----- Entries supplied -----

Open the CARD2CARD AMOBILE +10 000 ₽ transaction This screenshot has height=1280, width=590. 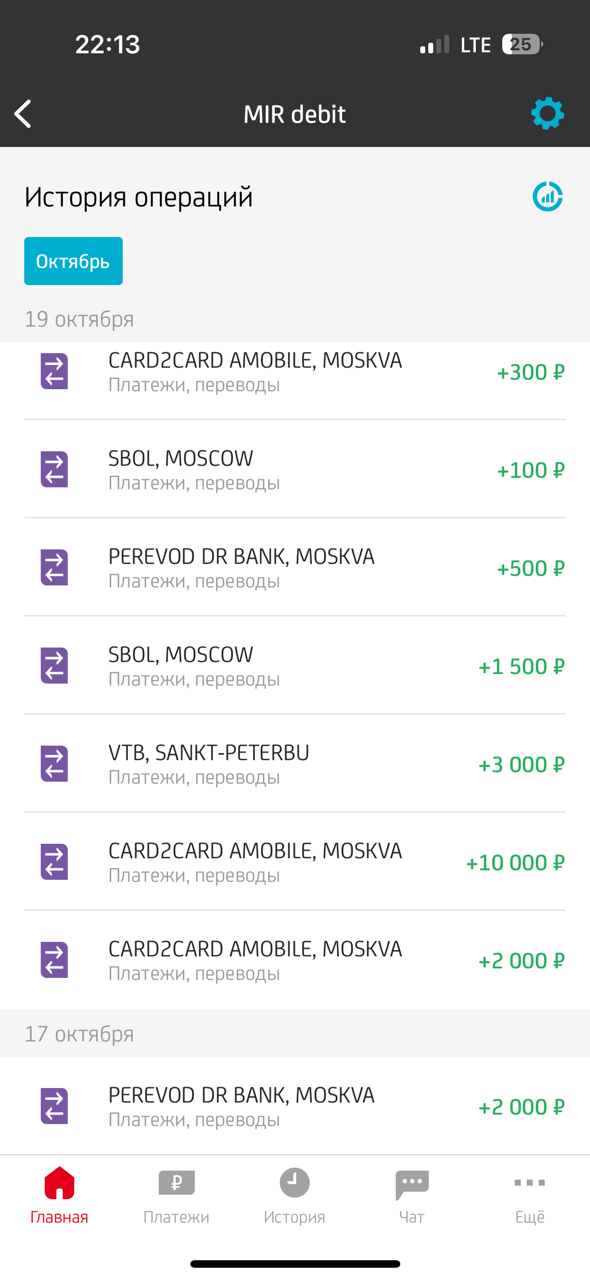pyautogui.click(x=295, y=861)
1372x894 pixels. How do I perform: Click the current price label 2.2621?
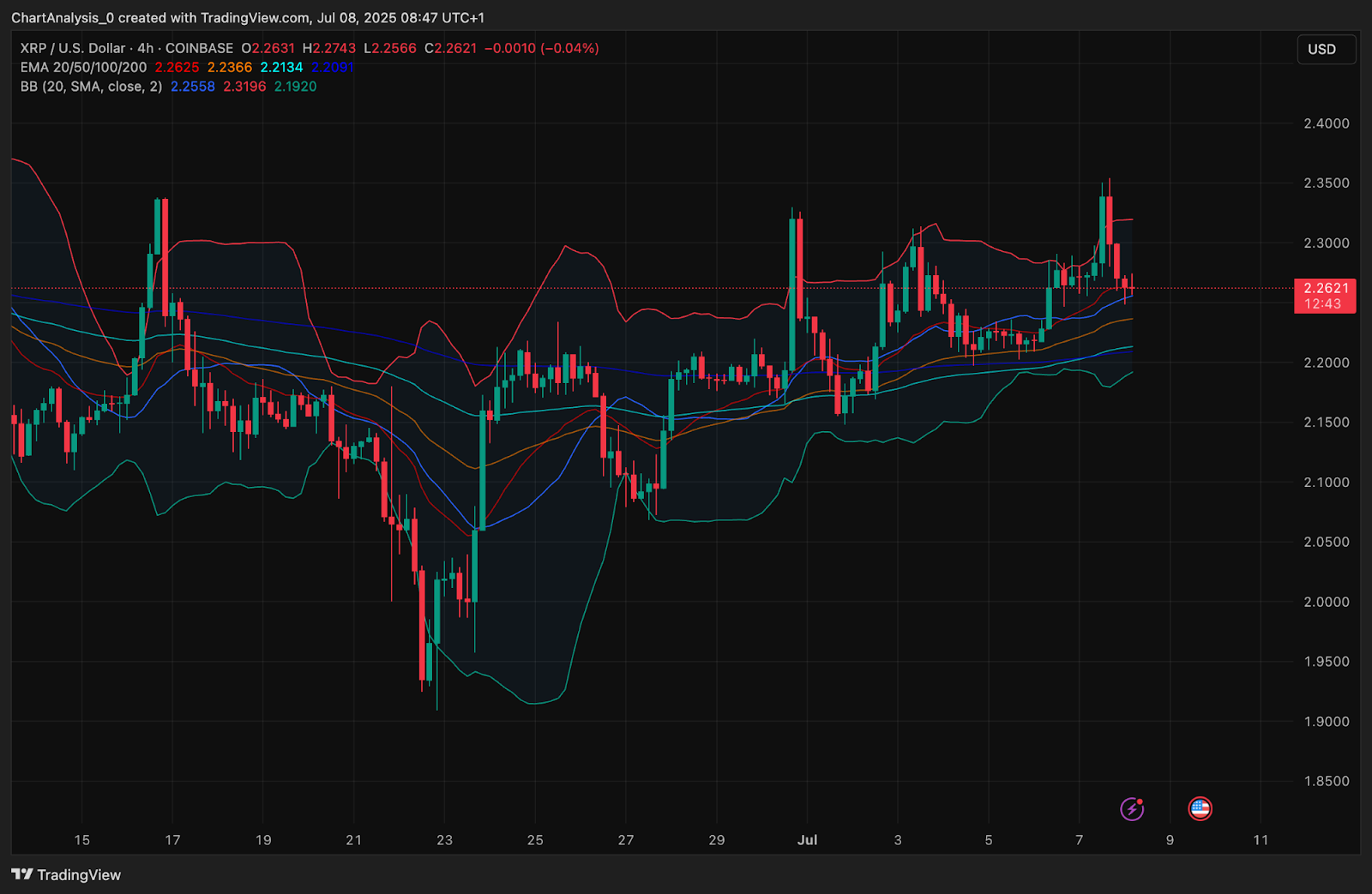pos(1325,288)
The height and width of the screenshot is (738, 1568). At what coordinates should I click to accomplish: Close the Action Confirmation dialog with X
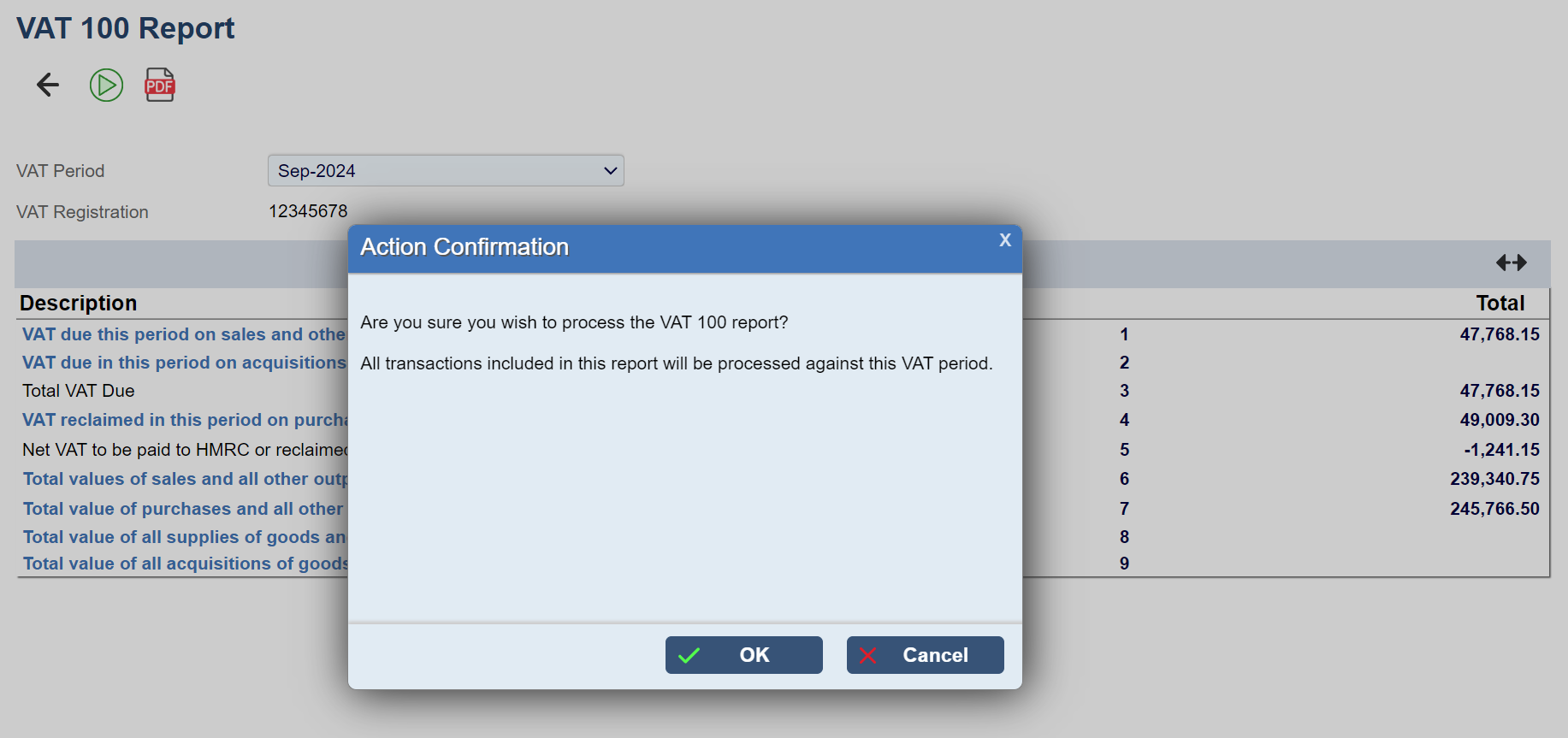pyautogui.click(x=1005, y=240)
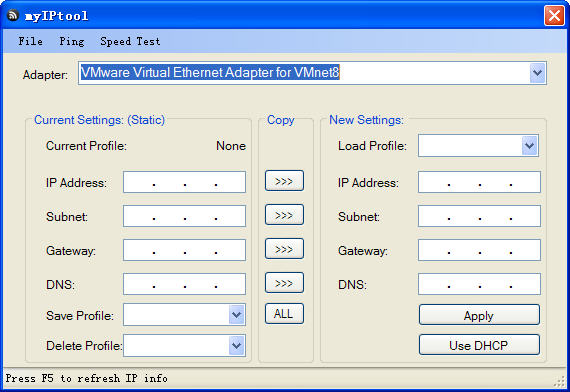
Task: Copy current Gateway with its >>> button
Action: click(284, 249)
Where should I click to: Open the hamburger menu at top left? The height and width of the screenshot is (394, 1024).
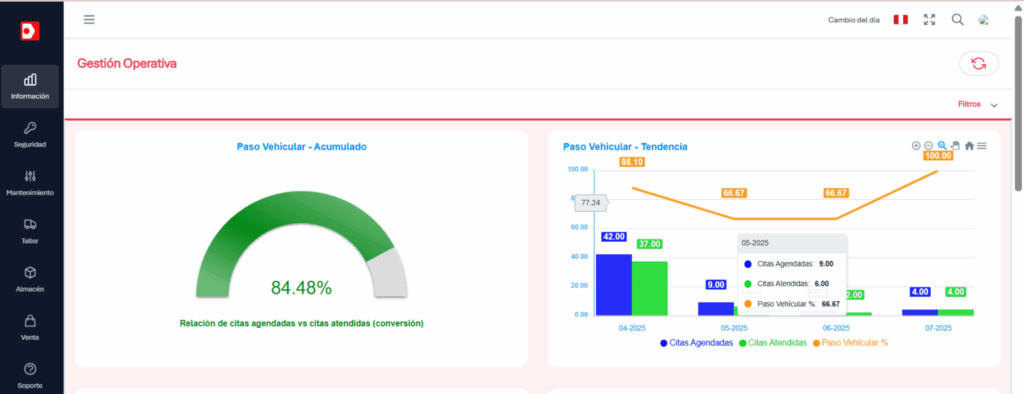click(x=89, y=20)
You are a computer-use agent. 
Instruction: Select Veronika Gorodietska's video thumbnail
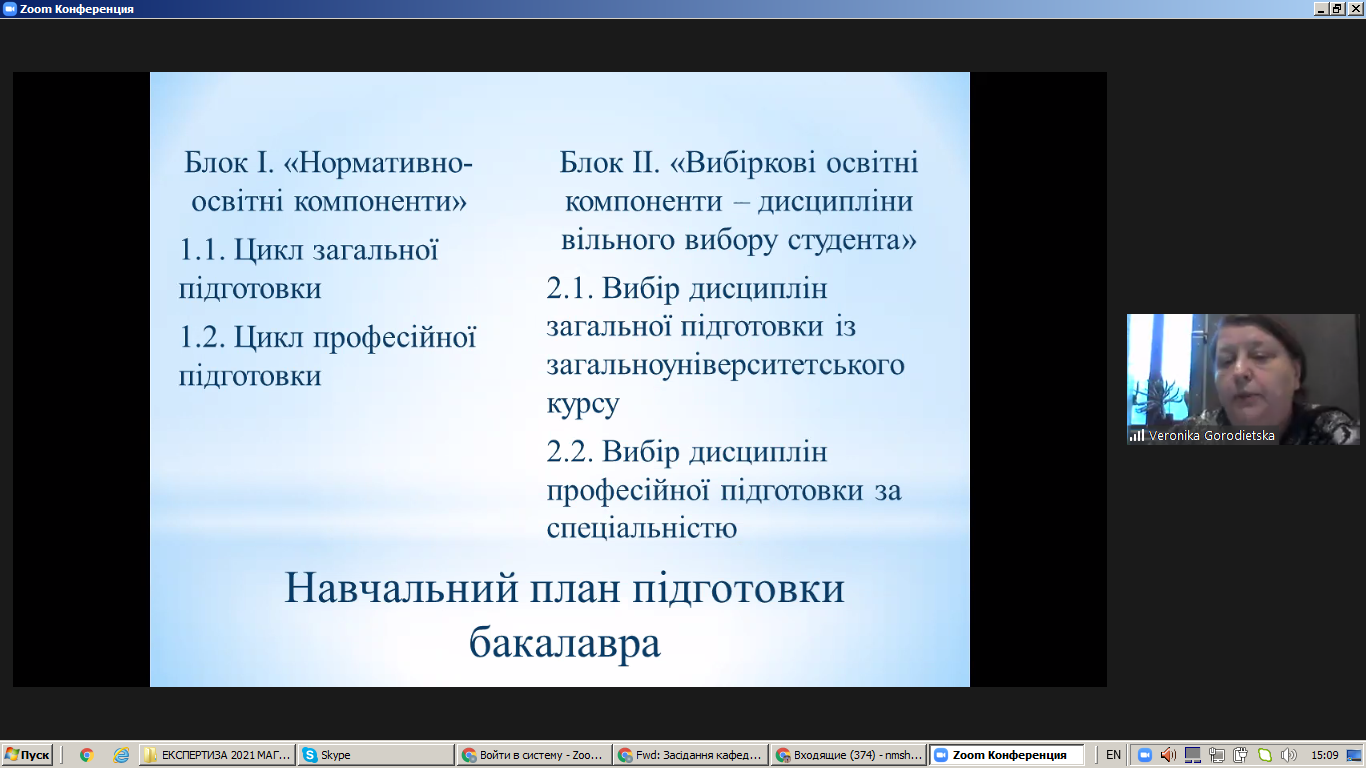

-----

Work to be completed: In the entries above, find the line containing "1372x894 pixels. How" and the line containing "You are a computer-use agent."; give again exactly those two lines and every line between them, minus the pictures.

Exercise response:
1372x894 pixels. How do I perform: Click the current price label 2.2621?
pos(1325,288)
The height and width of the screenshot is (738, 1568). At what coordinates should I click to accomplish: Close the Action Confirmation dialog with X
pyautogui.click(x=1005, y=240)
Task: Copy current Gateway with its >>> button
Action: click(284, 249)
Where should I click to: Open the hamburger menu at top left? The height and width of the screenshot is (394, 1024).
click(x=89, y=20)
You are a computer-use agent. 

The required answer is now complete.